Fig. 1.Brain (A, B) and spinal (C, D) magnetic resonance imaging (MRI) of the patient. (A) Brain FLAIR MRI showing high signal intensity in the left periventricular and deep white matter of the left parietal lobe. (B) T1-weighted axial enhancement of the brain, showing subtle enhancement of the lesion. (C) Sagittal T2-weighted spinal MRI, showing diffusely increased signal intensity lesion with mild cord enlargement in the lower level of C3 through the upper level of T5. (D) Sagittal T1-weighted MRI, showing patchy enhancement of the spinal cord.
Fig. 2.Cytologic and histologic features of the first cerebrospinal fluid (CSF) aspiration and biopsy of left parieto-occipital lesion. (A) Central nervous system smear, showing a few large cells with abundant cytoplasm and large nuclei (Giemsa staining, ×400). (B) The large cells in the solid sheet from the biopsy were similar to the cells in the CSF smear. Vessels are cuffed by mature lymphocytes (H&E staining, ×40). (C) A few bizarre cells, larger than the adjacent cells, were observed (H&E staining, ×200). (D) The cells, including the bizarre cells, were positive for CD68, consistent with histiocytes (×400).

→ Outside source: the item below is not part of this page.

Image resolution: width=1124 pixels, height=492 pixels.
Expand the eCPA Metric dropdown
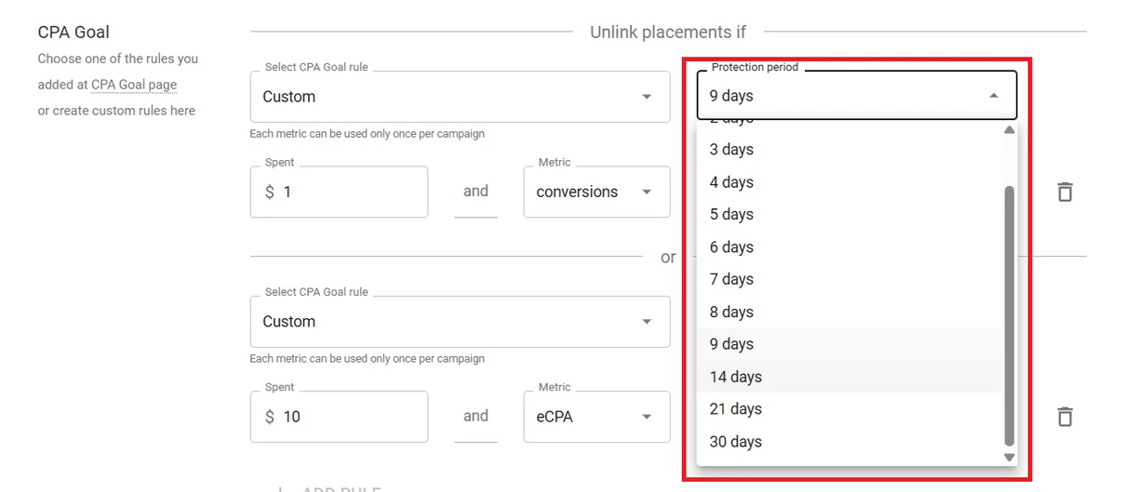(x=595, y=417)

Fig. 3.Histologic features of left parieto-occipital lesion from the second biopsy. (A) Large cells were arranged in a solid sheet, with a few intermixed larger bizarre cells, similar to findings in the first biopsy specimen. The nuclei of the background cells showed slight pleomorphism and coarse chromatin with no or small nucleoli. The cytoplasm was eosinophilic and cell membranes were not well-defined (H&E staining, ×400). (B-D) The cells were positive for CD68 (B) and CD163 (C), but negative for glial fibrillary acidic protein (D), consistent with histiocytic differentiation (×200).